▸ Problem to work on
Your answer should consist of each line below that contains the string "Pojemniki".
Top of Data supplied
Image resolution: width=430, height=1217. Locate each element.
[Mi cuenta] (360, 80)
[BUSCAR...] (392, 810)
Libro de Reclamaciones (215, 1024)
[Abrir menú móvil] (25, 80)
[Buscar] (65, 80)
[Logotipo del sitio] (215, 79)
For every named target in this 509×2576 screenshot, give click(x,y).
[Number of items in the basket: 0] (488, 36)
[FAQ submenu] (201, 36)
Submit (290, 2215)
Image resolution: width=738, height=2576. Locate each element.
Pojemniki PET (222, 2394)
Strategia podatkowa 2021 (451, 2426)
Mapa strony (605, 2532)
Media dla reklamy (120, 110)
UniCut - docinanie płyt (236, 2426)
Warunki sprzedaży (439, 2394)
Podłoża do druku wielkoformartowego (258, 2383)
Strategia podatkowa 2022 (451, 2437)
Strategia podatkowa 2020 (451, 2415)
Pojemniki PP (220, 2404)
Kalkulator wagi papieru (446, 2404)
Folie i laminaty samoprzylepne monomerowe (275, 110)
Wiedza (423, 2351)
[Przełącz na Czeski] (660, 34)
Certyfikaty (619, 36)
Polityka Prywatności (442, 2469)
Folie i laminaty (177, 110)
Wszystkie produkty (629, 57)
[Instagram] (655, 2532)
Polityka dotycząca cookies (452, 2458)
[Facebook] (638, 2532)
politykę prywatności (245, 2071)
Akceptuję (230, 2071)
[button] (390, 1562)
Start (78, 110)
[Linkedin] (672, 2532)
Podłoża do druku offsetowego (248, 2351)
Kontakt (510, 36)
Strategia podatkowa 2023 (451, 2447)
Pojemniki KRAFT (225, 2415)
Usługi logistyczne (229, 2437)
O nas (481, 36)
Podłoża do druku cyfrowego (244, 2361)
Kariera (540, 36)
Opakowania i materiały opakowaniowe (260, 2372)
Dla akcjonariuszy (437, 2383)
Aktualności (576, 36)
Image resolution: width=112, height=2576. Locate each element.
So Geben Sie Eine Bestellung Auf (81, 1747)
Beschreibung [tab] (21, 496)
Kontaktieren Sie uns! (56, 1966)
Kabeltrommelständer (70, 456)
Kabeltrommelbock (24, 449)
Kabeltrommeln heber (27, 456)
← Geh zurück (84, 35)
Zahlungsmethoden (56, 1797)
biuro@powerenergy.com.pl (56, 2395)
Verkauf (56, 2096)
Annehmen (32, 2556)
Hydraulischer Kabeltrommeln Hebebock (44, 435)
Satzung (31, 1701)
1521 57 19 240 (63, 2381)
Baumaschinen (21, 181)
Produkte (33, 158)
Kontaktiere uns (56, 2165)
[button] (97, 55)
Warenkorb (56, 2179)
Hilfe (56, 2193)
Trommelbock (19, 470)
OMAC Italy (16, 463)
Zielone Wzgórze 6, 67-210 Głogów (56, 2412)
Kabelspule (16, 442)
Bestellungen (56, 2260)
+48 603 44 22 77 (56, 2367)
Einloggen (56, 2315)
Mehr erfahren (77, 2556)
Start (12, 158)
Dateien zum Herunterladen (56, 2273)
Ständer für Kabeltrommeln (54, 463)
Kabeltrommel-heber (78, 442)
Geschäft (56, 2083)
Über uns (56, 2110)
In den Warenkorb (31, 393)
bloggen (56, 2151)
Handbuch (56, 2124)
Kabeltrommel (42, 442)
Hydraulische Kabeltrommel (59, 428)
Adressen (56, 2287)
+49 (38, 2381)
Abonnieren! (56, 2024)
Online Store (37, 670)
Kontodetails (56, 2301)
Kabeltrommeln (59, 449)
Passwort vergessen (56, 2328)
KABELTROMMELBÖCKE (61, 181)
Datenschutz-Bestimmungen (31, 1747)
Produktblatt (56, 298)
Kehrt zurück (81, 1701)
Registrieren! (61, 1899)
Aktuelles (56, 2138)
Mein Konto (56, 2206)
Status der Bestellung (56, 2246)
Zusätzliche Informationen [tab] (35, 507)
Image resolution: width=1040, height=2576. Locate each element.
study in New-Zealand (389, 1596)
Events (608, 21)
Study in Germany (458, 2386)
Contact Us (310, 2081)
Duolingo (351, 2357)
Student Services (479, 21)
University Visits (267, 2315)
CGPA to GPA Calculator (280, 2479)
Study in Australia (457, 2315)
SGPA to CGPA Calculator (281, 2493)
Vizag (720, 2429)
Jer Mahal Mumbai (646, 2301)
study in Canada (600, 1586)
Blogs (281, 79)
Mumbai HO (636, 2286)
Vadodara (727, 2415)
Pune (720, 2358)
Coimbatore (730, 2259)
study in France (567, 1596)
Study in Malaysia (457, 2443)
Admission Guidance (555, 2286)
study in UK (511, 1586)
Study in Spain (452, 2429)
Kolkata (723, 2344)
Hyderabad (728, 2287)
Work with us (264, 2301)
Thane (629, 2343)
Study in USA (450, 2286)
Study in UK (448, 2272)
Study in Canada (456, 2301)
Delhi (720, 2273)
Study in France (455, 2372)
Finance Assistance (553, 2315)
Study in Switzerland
Bottom of Data supplied
▸ Response to the task
Pojemniki PET (222, 2394)
Pojemniki PP (220, 2404)
Pojemniki KRAFT (225, 2415)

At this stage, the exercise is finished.